Konusu:
Darbeler insanların yalnız toplumsal düzenini mi sarsar; ya bireysel yaşamlarda yaptığı yıkım? Ayşe, darbelerin acısını en çok çekmişlerden biridir. Günün
birinde aldığı bir telgrafla yollara düşer. Yaptığı gece yolculuğu, toplumu için savaşırken bakmayı hep ihmal ettiği yere, kendi içine bakmasına sebep
olur. İçinde bulduğu şeyler, hiç de bulmayı beklediği şeyler değildir. Sevdiği tek erkeğe ulaşmak üzere olduğunu sanırken yolu, kendisi gibi yoksulluk
ve yoksunluk içinde büyümüş Sacide ve Zehra ile de kesişecektir; hem de hiç ummadığı bir yerde.

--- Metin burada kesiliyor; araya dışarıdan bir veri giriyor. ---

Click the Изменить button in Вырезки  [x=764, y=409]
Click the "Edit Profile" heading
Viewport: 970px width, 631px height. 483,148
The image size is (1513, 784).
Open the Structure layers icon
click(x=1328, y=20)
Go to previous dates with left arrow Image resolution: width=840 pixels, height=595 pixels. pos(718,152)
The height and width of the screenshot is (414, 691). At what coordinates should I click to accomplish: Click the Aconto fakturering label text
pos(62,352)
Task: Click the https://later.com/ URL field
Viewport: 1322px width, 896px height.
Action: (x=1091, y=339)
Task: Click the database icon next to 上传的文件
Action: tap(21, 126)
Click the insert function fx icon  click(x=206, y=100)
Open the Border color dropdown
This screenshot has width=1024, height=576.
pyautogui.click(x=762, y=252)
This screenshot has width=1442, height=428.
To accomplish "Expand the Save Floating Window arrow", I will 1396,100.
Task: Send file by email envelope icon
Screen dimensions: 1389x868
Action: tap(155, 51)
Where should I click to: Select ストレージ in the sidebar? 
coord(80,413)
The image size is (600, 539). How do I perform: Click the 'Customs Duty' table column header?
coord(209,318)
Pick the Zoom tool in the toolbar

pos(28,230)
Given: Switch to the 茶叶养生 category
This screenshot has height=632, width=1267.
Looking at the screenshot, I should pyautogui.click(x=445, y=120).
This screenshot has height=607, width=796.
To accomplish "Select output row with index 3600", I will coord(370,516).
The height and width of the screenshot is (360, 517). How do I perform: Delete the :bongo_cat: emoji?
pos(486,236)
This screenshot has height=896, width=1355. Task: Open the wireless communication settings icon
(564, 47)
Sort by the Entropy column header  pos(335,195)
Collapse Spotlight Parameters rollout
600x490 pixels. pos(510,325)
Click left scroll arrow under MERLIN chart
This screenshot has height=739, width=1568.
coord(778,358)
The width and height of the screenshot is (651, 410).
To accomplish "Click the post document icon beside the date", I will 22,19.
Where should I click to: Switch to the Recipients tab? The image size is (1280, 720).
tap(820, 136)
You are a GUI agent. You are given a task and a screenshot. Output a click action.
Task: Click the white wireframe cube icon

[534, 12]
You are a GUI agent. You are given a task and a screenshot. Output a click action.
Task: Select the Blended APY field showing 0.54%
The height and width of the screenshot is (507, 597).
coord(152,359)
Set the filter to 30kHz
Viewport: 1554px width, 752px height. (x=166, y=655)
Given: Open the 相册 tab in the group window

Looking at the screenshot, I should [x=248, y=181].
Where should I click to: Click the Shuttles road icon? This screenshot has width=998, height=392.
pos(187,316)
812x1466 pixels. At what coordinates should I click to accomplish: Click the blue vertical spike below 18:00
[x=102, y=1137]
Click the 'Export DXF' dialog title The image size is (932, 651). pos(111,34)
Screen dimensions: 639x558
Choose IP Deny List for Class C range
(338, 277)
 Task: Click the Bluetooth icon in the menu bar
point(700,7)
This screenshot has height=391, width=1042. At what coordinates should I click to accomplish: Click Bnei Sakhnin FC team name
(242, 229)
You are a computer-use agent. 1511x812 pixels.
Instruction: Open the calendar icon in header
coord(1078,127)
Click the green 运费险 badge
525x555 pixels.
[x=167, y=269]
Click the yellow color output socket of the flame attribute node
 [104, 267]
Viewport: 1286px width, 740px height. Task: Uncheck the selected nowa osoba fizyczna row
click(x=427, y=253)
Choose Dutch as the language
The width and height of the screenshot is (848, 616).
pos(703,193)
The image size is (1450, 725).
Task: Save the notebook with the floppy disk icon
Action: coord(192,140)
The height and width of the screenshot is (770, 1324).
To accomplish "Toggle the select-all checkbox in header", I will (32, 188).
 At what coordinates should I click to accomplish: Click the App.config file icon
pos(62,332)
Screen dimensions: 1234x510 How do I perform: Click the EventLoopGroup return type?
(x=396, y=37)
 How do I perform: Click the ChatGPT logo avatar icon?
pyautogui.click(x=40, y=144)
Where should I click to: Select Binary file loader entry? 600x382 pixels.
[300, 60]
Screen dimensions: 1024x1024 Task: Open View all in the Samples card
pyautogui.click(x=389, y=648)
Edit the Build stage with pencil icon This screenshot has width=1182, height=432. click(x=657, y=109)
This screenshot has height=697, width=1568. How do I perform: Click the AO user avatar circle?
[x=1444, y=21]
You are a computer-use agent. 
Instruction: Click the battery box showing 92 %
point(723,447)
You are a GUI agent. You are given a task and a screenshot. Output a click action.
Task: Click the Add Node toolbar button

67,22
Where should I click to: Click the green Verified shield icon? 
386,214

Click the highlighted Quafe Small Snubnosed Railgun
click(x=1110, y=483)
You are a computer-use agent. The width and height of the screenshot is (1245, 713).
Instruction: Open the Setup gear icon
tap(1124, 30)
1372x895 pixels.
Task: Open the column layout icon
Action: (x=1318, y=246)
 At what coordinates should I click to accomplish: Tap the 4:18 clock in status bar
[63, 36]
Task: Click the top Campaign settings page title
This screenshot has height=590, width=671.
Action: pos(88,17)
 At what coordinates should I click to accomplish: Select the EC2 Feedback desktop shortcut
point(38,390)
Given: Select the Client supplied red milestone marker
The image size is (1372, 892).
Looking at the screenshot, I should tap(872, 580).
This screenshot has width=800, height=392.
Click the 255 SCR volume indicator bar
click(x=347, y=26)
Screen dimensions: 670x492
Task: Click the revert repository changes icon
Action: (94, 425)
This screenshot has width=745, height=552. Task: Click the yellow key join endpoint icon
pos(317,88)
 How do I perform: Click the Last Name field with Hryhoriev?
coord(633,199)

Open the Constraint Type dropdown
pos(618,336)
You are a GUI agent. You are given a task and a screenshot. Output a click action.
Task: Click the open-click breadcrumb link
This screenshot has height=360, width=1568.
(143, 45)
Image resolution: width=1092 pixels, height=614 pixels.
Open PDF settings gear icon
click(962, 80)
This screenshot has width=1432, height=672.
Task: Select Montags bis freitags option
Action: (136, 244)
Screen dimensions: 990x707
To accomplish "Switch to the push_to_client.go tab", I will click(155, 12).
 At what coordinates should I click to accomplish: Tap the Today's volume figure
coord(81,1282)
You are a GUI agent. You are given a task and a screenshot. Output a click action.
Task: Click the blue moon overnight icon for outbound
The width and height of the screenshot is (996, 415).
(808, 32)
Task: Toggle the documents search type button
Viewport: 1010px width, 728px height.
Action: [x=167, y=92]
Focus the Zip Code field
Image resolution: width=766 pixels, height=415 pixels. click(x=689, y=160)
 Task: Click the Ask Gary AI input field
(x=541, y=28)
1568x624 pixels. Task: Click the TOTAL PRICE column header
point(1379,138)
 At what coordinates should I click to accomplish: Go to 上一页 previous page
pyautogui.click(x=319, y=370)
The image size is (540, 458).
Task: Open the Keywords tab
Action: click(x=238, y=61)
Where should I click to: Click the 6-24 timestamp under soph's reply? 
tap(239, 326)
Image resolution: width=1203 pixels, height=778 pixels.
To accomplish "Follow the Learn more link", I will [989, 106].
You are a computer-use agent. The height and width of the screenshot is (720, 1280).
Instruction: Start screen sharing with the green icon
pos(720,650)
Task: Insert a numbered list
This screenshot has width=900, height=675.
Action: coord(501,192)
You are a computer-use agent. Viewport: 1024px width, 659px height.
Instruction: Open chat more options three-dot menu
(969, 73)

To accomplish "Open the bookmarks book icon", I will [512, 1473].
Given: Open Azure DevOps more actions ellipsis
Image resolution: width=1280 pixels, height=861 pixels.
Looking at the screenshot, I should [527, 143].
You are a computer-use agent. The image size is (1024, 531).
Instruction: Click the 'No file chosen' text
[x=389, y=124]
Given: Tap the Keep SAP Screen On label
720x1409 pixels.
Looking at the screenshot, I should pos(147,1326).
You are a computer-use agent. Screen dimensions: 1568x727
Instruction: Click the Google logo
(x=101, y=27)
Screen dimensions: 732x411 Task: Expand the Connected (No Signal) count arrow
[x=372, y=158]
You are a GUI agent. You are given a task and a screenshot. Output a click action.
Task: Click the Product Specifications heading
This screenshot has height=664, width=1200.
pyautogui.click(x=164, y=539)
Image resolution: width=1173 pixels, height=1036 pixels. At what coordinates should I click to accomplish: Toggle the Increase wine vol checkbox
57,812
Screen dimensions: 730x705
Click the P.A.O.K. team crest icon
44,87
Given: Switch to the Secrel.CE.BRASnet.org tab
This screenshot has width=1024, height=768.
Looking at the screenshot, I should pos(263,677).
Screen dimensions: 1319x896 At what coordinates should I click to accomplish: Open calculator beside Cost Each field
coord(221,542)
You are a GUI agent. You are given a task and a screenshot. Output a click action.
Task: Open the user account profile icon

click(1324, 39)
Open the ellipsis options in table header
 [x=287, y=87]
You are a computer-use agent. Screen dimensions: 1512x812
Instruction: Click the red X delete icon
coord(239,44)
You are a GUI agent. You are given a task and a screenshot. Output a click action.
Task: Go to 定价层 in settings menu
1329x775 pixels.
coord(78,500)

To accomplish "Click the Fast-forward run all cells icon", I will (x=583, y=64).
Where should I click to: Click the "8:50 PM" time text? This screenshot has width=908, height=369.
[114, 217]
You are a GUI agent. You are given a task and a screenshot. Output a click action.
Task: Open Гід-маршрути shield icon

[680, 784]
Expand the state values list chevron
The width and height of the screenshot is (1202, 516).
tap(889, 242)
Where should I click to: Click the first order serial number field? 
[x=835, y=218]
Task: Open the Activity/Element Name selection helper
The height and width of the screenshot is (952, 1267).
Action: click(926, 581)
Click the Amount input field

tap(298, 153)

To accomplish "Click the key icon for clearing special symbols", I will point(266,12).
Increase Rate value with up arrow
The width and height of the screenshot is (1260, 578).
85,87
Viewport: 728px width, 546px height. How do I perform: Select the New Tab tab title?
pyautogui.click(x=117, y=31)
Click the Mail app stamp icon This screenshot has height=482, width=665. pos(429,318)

"Toprağın altı, ana rahmi gibidir; nemli ve sıcak. Doğurgandır toprak, kadın gibi ya da kadın doğurgandır, toprak gibi. Belki topraktan almıştır doğurganlığını
kadın, belki toprağa vermiştir; ama kadının tanrısallığından hiç kuşku duymamıştır toprak. Yalnız toprak değil, denizler de gökler de inanmıştır kadına
ve tanrısallığına."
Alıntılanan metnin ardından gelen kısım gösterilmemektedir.